Grey Question Mark, after CIFS share offline

fpdragon · Oct 10, 2024

Hi, I am using a cluster of 4 PVE 8.2.4 machines. One of the VMs serves a CIFS share that is mounted as a "SMB/CIFS" Storage mount.

That normally works well but now the storage VM failed and this lead unstable results in the PVE UI.

I see the typical "grey question mark" problem and the VM names are not resolved.
And I can't access any of the PVE storages. I just receive a "Connection timed out (596)"

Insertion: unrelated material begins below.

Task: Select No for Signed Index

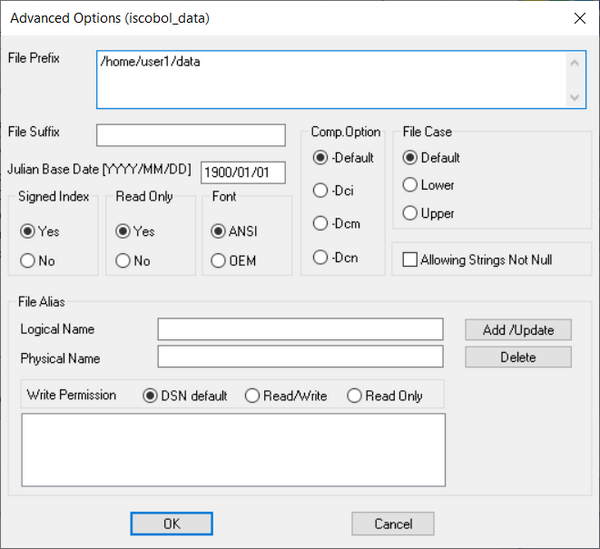Action: point(38,261)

I tried to disable and re enable the CIFS mont from "Datacenter" -> "Storage". The network drive disappears and reappears under the different nodes but the access is still not possible.

If possible I really don't want to reboot my nodes. Hopefully just something needs to be restarted to get it up and running.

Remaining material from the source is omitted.